CSDE Affiliates Hill, Otten, and Buszkiewicz Examine Health Effects of Minimum Wage Policy
Posted: 2/15/2020 (CSDE in the News and CSDE Research)
A key motivation for increasing minimum wages is to induce positive health outcomes for adult workers. However, CSDE Affiliates Heather Hill and Jennifer Otten, along with their co-author James Buszkiewicz, find no overall association between minimum wage increases and health in their recent article published in the American Journal of Epidemiology—“State Minimum Wage Rates and Health in Working-Age Adults using the National Health Interview Survey”—this is an outcome that contrasts with results of previous studies finding positive health benefits from minimum wage policies.

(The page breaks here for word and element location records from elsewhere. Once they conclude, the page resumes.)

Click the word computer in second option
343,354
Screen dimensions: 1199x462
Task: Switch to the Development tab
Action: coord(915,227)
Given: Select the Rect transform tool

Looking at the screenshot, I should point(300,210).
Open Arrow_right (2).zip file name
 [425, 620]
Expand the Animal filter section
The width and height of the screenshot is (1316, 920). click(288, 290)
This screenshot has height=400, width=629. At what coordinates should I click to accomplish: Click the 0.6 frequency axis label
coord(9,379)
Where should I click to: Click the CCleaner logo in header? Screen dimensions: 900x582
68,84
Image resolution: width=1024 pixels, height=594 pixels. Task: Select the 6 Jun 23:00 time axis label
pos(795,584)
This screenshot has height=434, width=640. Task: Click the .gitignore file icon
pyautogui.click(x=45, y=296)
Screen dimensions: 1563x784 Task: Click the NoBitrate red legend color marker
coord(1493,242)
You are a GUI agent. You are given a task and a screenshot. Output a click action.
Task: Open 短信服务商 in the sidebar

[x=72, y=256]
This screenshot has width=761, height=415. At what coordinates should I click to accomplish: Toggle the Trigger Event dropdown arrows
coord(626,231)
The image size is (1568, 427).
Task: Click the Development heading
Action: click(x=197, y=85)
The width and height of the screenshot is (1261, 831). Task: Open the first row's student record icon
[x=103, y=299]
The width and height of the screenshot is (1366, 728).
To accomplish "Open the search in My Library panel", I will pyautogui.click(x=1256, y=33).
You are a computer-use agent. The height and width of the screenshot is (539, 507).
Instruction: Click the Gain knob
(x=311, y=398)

The authors use a rigorous “triple difference” strategy with a sample of more than 131,000 adults to find associations between state minimum wages and adult obesity, body mass index, hypertension, diabetes, fair or poor health, and serious psychological distress. Though Hill, Otten, and Buszkiewicz find no overall association between these health factors and minimum wage, they do find varying health outcomes within different sub-groups of the sample. For example, the authors find that wage increase is associated with higher rates of obesity among people of color.
This new study can help inform policymakers as they consider minimum wage increases. In an article for UW News, Hill stated that “cities and counties are increasing minimum wages with very good intentions, which is to benefit lower-earning workers and reduce inequality, and yet we still need more research evidence on the effects of the minimum wage on health…In particular, we need to understand how it affects different types of workers differently.”